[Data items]
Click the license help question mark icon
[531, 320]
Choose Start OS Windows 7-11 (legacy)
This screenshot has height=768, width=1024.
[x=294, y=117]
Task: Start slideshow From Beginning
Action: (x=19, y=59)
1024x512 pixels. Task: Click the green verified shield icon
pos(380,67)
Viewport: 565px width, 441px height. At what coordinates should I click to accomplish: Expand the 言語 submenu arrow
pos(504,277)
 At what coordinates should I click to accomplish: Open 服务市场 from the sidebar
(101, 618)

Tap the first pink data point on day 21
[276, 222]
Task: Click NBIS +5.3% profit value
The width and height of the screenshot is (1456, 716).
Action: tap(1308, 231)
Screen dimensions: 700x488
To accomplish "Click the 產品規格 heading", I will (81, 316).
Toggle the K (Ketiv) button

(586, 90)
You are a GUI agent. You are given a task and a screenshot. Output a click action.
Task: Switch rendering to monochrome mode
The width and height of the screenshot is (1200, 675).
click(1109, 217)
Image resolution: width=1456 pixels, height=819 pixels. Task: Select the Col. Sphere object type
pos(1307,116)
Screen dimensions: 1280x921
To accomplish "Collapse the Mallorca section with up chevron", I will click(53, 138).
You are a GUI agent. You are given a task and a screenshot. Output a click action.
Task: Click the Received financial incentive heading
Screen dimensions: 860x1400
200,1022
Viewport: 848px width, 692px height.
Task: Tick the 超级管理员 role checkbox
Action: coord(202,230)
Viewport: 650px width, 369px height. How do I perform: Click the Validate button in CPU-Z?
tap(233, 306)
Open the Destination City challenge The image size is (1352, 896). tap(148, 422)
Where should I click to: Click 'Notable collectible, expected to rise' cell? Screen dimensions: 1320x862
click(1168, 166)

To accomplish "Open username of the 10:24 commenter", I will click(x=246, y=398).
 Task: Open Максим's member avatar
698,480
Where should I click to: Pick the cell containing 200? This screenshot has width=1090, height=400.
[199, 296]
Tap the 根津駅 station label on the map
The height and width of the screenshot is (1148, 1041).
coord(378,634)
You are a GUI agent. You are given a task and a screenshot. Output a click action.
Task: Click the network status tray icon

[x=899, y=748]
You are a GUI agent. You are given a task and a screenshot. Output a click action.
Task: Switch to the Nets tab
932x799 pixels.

> WORK ITEM
When a line in the data contains "Switch", return it as written.

> RESULT FOR THIS TASK
Task: Switch rendering to monochrome mode
Task: Switch to the Nets tab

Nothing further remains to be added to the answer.